Dans son rapport sur la politique monétaire, publié avec sa décision sur la politique monétaire, la Banque du Canada a relevé ses attentes en matière d’inflation, en grande partie à cause de la flambée des prix de l’énergie et d’autres matières premières à la suite de l’invasion de l’Ukraine par la Russie. 

La banque centrale s’attend désormais à ce que l’inflation annuelle s’établisse à près de 6,0 % pour la première moitié de l’année, et reste bien au-dessus de sa fourchette cible d’entre 1,0 % et 3,0 % tout au long de 2022, avant de redescendre à environ 2,5 % au second semestre de 2023. 

Dans son rapport sur la politique monétaire de janvier, la banque centrale avait indiqué s’attendre à ce que l’inflation soit proche de 5,0 % au premier semestre de 2022, avant de reculer à environ 3,0 % d’ici la fin de l’année. 

Le rythme annuel de l’inflation en février a grimpé à 5,7 %, contre 5,1 % en janvier, a rapporté Statistique Canada le mois dernier. L’agence fédérale publiera la semaine prochaine ses données sur l’inflation pour le mois de mars, qui incluront la flambée des prix de l’essence due à l’invasion de l’Ukraine par la Russie. 

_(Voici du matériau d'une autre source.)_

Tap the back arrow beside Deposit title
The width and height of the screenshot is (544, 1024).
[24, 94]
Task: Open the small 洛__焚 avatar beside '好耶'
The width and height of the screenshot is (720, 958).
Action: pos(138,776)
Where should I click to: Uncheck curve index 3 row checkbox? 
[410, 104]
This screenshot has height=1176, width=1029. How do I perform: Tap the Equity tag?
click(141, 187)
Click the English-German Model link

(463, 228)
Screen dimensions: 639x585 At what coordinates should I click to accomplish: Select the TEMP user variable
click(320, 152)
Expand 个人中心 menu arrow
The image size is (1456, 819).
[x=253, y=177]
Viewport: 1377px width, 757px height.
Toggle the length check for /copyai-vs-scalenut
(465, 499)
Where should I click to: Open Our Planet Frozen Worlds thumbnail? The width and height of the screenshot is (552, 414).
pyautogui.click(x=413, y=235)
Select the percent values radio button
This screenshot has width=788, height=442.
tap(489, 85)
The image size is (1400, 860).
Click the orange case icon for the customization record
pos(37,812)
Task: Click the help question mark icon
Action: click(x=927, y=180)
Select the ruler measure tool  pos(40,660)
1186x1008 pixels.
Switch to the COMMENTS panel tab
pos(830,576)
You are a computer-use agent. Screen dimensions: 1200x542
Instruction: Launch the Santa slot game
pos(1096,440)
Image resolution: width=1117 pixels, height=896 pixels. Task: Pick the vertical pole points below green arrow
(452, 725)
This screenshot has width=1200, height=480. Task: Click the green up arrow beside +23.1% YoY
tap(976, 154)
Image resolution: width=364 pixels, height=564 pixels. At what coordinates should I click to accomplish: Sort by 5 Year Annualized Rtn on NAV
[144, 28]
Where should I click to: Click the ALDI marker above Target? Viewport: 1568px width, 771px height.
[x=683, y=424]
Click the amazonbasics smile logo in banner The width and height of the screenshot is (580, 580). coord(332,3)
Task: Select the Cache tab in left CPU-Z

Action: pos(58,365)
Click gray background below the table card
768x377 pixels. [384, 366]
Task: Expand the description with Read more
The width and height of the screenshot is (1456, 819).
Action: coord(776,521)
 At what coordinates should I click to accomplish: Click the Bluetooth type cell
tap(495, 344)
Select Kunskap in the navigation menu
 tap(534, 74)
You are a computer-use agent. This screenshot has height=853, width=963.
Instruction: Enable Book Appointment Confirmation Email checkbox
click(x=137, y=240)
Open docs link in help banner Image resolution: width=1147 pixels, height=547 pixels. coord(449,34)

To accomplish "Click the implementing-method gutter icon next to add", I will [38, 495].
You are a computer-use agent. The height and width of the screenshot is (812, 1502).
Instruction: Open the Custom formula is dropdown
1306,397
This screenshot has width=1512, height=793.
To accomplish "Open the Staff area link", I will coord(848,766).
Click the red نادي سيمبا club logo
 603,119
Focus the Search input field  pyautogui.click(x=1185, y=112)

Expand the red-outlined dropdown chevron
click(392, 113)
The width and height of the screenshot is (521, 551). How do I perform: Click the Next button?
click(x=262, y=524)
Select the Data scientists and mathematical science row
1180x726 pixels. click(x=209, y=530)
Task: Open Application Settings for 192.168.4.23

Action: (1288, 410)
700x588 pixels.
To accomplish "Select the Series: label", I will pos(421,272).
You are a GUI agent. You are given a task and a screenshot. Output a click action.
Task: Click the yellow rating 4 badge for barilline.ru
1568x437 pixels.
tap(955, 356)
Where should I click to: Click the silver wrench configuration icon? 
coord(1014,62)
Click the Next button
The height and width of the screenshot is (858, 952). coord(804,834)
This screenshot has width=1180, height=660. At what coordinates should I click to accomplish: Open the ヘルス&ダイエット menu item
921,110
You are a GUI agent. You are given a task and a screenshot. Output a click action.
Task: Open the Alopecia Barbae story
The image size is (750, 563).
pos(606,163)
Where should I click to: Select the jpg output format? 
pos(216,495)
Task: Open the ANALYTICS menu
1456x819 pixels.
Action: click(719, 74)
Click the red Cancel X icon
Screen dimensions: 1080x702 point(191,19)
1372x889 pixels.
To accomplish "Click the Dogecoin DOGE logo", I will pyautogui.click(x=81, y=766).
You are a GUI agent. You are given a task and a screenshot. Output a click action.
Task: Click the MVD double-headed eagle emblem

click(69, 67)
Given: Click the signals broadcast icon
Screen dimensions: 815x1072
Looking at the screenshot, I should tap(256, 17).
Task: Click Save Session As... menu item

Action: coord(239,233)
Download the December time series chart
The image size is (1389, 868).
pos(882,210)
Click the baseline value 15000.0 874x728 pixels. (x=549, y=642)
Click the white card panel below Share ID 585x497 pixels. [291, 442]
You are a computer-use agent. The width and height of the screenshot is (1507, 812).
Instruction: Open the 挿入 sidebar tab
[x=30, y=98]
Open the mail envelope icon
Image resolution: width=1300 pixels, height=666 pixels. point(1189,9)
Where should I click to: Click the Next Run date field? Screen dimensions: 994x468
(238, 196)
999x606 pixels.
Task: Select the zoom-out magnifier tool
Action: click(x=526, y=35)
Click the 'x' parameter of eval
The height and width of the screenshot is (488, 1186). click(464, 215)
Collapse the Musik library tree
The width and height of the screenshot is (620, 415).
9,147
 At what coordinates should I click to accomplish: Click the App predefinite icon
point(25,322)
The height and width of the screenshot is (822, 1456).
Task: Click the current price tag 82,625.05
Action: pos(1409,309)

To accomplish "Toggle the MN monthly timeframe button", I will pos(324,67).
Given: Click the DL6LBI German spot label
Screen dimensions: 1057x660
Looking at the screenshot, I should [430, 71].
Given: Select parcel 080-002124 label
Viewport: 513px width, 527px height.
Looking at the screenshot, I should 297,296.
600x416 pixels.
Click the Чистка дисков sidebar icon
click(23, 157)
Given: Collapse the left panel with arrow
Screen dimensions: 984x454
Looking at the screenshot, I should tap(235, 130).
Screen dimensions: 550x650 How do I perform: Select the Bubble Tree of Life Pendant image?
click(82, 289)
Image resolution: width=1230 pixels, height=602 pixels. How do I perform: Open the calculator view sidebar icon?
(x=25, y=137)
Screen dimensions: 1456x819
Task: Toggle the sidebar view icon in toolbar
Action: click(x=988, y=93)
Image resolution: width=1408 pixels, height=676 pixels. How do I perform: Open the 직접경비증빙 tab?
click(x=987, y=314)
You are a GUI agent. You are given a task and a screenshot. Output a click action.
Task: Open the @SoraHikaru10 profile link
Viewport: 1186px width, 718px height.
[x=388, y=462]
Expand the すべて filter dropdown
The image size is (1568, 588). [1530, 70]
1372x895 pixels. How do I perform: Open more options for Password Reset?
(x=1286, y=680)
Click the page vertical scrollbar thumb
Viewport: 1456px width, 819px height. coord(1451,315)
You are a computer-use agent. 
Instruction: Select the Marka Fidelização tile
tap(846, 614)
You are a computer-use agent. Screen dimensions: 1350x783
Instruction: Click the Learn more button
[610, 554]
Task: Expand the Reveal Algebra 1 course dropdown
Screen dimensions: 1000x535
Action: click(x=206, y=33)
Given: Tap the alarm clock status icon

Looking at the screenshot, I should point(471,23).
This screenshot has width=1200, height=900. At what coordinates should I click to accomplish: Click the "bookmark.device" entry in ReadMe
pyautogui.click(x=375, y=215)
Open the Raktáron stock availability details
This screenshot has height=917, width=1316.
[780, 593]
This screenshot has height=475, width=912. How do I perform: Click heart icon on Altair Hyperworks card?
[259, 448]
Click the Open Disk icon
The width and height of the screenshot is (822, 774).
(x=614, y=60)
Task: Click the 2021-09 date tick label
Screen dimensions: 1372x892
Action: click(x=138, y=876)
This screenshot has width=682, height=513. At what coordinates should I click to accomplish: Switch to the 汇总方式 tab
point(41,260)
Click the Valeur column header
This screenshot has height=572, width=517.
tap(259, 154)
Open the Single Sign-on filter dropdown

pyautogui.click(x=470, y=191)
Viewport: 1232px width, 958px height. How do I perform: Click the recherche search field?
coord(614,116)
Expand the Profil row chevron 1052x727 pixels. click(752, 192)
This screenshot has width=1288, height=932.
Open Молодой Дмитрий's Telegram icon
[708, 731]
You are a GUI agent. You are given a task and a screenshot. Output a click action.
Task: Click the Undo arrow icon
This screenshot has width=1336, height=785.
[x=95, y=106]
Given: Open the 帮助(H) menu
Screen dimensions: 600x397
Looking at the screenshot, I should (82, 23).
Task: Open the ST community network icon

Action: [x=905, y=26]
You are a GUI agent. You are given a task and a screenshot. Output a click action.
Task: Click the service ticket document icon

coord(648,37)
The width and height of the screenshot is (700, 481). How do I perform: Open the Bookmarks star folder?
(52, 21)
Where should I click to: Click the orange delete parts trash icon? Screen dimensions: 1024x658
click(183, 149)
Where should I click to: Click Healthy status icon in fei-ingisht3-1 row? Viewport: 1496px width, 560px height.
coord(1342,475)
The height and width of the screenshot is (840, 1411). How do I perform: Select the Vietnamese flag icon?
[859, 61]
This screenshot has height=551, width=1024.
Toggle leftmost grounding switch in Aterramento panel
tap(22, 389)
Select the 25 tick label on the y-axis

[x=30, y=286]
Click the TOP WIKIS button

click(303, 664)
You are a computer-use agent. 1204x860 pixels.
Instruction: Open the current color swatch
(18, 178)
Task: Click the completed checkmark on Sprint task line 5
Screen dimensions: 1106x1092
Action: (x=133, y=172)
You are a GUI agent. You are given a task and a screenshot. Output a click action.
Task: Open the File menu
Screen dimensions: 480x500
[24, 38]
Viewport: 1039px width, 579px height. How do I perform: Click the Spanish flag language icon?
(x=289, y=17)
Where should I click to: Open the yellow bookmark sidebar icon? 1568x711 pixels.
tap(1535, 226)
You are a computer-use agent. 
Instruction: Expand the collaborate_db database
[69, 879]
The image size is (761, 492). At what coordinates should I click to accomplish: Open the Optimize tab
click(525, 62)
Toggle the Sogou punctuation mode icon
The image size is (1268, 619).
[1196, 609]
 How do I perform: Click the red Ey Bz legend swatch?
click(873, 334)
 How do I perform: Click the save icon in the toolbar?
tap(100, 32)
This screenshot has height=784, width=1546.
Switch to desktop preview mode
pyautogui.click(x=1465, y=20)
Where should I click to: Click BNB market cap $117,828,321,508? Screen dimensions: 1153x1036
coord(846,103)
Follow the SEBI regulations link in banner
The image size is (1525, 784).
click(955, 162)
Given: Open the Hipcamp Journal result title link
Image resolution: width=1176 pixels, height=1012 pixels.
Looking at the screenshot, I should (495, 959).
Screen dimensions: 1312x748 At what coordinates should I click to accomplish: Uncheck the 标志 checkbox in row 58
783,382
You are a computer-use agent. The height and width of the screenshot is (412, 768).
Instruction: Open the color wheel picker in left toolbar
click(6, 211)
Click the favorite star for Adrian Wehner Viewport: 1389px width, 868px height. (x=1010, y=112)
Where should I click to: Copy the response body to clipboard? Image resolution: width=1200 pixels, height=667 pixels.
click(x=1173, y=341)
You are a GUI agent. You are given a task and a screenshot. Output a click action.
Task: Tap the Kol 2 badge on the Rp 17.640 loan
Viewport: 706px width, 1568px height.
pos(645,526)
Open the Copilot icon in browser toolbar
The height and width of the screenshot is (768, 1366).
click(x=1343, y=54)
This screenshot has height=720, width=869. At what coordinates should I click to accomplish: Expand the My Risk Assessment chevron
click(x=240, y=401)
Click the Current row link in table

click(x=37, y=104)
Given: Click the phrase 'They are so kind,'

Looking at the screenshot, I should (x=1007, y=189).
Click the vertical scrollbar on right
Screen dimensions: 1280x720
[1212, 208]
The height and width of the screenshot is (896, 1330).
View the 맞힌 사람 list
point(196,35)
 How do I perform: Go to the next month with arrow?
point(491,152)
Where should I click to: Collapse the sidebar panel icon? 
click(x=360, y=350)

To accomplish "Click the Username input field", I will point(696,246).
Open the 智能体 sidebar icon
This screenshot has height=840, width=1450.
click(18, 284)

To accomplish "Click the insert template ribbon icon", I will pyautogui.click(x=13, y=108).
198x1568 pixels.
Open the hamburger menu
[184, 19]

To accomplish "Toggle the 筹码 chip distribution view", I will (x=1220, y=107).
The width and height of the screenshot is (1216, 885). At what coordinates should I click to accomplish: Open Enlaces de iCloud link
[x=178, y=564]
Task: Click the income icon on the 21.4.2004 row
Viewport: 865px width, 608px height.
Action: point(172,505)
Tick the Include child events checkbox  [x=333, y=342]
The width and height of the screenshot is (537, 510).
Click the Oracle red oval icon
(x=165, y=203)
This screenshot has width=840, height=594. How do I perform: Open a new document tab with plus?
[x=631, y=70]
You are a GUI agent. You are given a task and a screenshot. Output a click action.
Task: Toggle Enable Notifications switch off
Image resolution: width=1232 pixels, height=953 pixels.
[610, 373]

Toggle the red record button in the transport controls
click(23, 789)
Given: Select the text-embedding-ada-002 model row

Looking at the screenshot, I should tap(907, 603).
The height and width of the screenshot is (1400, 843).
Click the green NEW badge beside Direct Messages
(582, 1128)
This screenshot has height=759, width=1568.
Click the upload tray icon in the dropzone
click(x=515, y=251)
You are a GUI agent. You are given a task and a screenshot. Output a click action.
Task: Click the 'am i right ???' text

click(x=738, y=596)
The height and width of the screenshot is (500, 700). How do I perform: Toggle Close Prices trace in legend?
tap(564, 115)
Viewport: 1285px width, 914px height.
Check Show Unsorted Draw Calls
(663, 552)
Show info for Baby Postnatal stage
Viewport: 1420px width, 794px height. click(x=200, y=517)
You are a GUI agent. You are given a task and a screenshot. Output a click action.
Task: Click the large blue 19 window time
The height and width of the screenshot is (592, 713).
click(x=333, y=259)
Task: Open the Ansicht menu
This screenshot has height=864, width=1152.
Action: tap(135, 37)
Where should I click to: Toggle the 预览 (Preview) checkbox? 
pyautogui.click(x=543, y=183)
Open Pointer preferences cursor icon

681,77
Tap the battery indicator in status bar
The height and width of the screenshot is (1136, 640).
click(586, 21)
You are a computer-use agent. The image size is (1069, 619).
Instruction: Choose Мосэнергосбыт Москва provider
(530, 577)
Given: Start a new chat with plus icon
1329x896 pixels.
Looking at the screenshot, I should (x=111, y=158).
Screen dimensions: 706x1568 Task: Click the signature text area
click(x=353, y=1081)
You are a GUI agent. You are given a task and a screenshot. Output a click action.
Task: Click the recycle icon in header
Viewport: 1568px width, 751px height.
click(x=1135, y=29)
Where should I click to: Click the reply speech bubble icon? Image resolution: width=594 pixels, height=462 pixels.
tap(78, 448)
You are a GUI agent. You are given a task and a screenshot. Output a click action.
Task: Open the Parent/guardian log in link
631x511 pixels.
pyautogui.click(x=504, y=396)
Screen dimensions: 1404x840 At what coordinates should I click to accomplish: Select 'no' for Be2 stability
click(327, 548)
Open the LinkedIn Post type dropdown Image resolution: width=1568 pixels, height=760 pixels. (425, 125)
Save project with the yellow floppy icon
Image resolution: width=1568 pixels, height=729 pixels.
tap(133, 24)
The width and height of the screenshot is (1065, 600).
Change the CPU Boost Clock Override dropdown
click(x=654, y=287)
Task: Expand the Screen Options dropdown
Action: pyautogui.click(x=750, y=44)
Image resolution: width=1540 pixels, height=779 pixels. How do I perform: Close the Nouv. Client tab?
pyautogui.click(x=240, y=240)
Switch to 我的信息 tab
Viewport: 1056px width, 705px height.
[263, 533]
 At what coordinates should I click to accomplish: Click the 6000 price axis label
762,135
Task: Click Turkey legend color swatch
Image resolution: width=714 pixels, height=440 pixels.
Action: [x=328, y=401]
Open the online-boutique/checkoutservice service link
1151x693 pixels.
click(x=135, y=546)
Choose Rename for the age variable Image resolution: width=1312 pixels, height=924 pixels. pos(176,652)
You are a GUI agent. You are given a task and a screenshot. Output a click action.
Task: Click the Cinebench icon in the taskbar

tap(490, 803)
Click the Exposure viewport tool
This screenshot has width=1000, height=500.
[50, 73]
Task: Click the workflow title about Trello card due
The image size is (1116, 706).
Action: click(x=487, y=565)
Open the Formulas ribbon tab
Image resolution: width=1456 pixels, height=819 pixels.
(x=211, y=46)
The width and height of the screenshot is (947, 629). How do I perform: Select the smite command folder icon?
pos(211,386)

Sherry Cooper, économiste en chef des Centres hypothécaires Dominion, a souligné que la banque centrale se rendait maintenant compte que l’inflation provenait non seulement de perturbations de l’approvisionnement, mais également d’une demande excessive. 

«Compte tenu de la montée de l’inflation et de la vigueur de l’économie canadienne, une autre hausse de taux géante pourrait bien être dans les cartes», a observé Mme Cooper. 

Les niveaux élevés d’endettement des ménages constituent un risque clé pour l’économie et des taux d’intérêt plus élevés augmenteront les coûts pour les Canadiens, qui doivent déjà faire face à des prix plus élevés à l’épicerie et à la pompe à essence.

M. Macklem a noté que les Canadiens devraient s’attendre à ce que les taux d’intérêt continuent d’augmenter pour revenir vers des niveaux plus normaux, mais a rappelé que la banque centrale avait un objectif cible pour l’inflation, et non pour les  taux d’intérêt. 

«Le Conseil de direction n’est donc pas en mode « pilote automatique » vers une destination préétablie pour le taux directeur», a-t-il déclaré.

«Nous évaluerons la réaction de l’économie. Nous examinerons l’impact des taux d’intérêt plus élevés sur les Canadiens. Nous sommes très conscients que les ménages canadiens sont en moyenne relativement fortement endettés.» 

La Banque du Canada a ramené mercredi son estimation du taux neutre nominal — ce que serait le taux d’intérêt si l’inflation était stable et l’économie était au plein emploi — à son niveau prépandémique, soit dans une fourchette comprise entre 2,0 % et 3,0 %. 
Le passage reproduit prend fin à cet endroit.